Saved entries
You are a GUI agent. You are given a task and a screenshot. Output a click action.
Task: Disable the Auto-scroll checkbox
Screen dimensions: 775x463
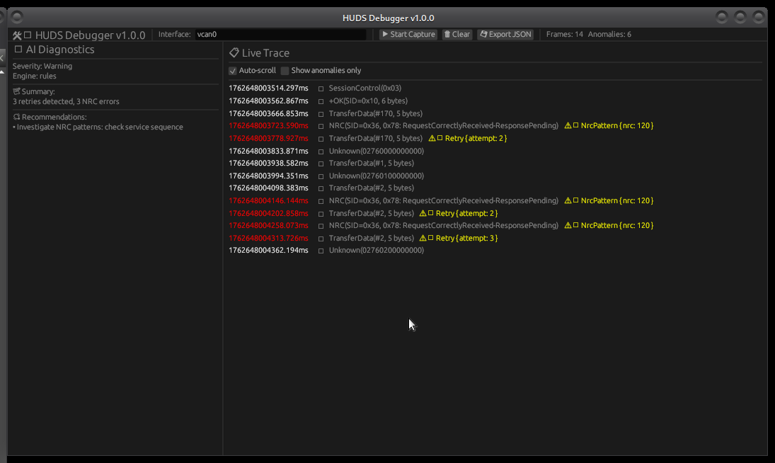[x=233, y=71]
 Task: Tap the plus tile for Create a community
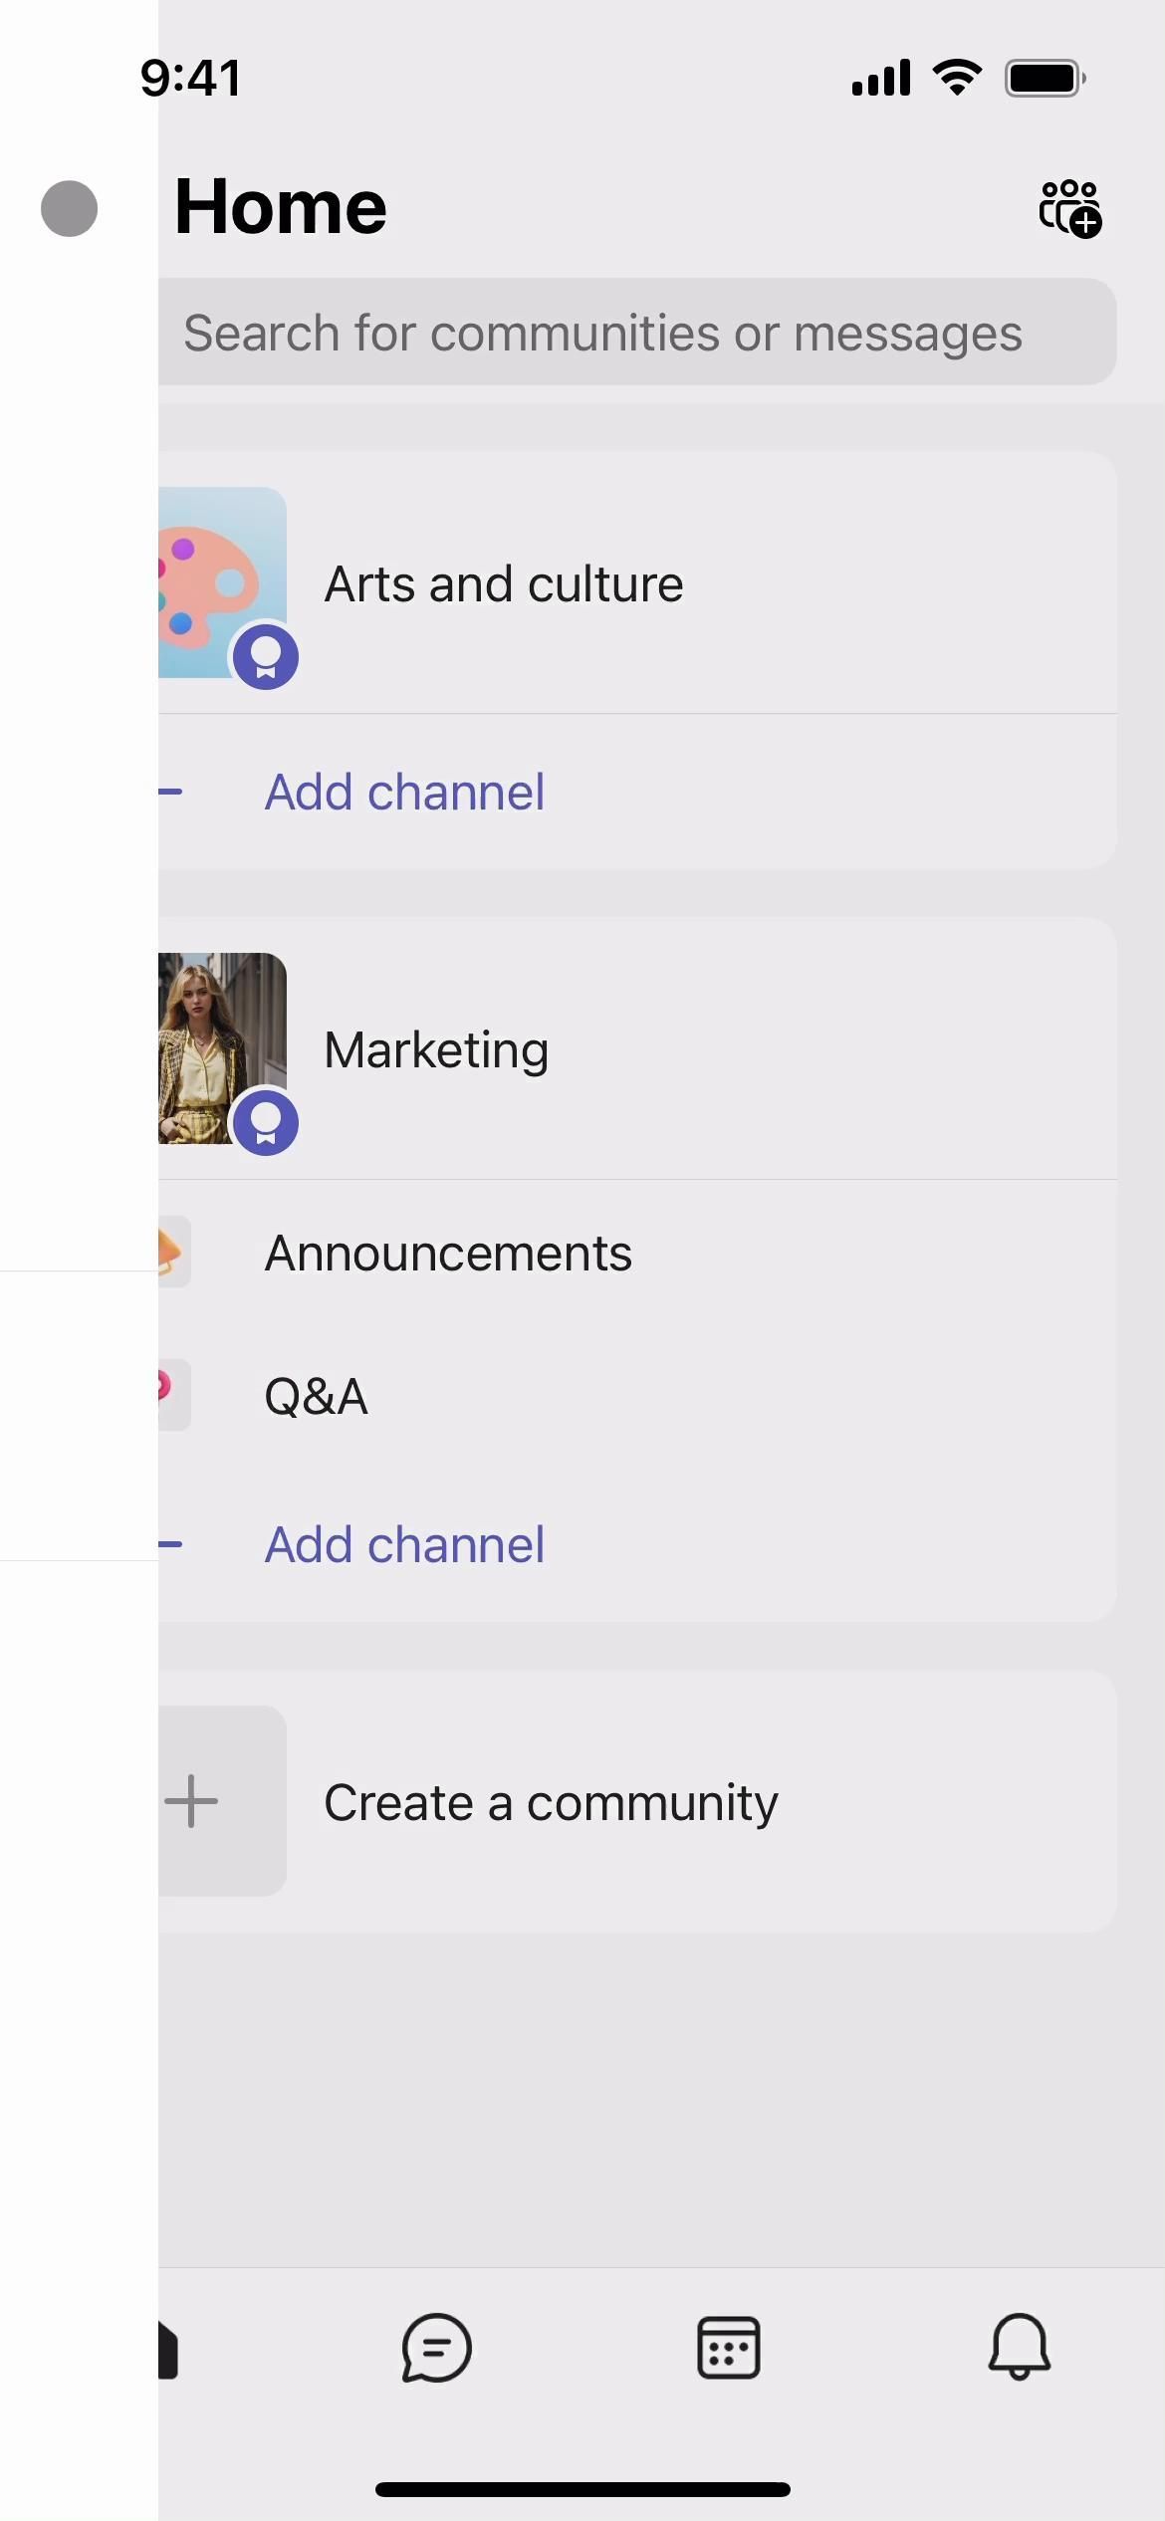221,1801
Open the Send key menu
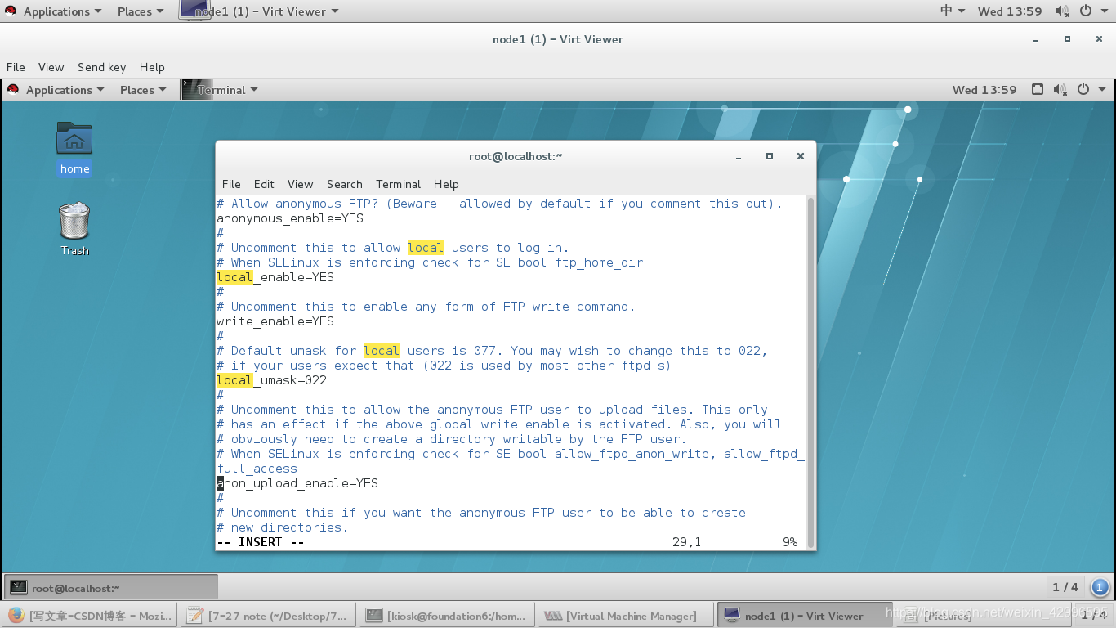The image size is (1116, 628). click(x=101, y=67)
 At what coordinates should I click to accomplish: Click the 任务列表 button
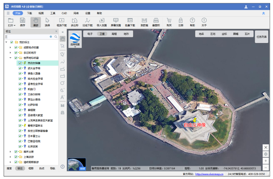(x=262, y=37)
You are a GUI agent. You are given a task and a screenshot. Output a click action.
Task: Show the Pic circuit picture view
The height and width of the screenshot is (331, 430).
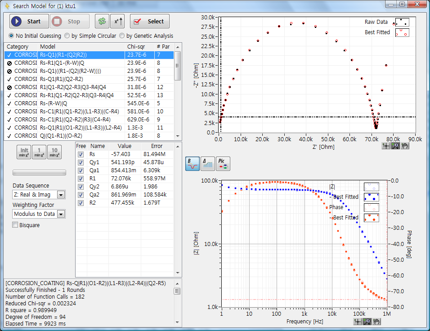(x=222, y=164)
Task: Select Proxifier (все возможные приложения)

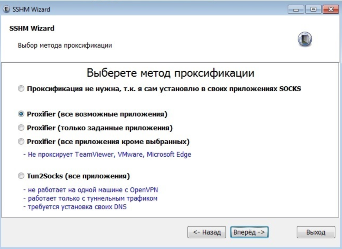Action: pos(21,113)
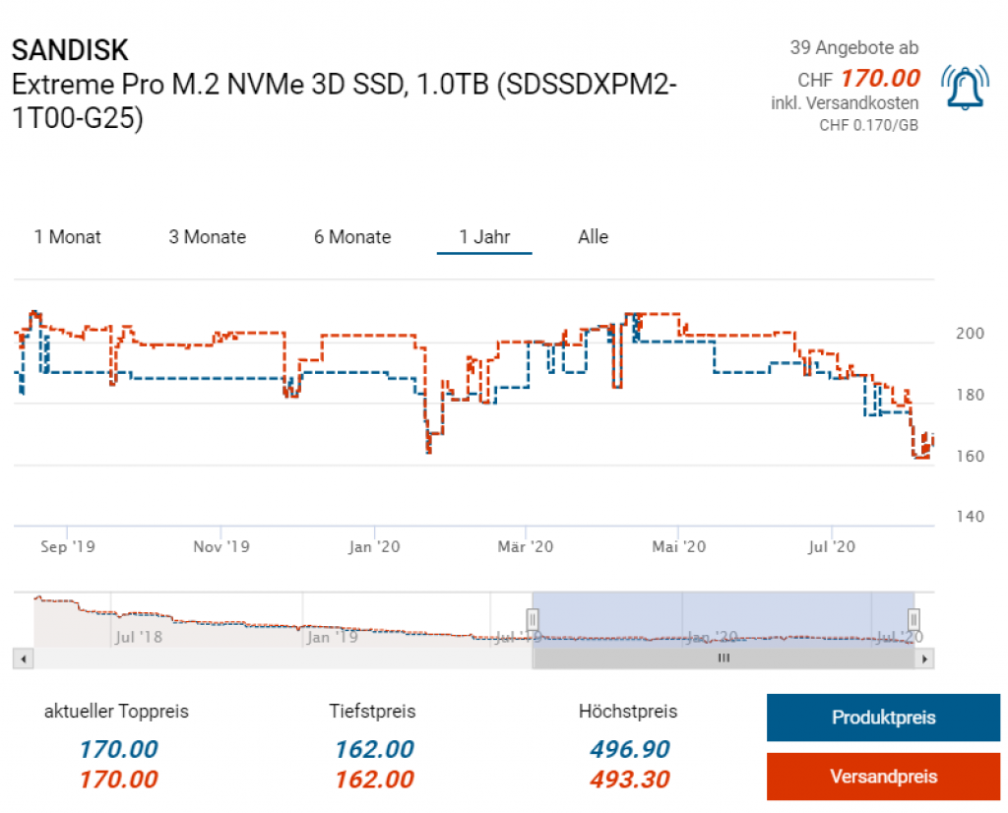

Problem statement
An exact copy of every line above, minus the pictures, is the required output.

Answer area
You are a GUI agent. You are given a task and a screenshot. Output a click action.
Task: Disable the Auto-scroll checkbox
Screen dimensions: 775x463
[x=233, y=71]
 Task: Tap the plus tile for Create a community
221,1801
Open the Send key menu
The image size is (1116, 628). click(x=101, y=67)
 At what coordinates should I click to accomplish: Click the 任务列表 button
(x=262, y=37)
You are a GUI agent. You are given a task and a screenshot. Output a click action.
Task: Show the Pic circuit picture view
The height and width of the screenshot is (331, 430).
(x=222, y=164)
Task: Select Proxifier (все возможные приложения)

Action: pos(21,113)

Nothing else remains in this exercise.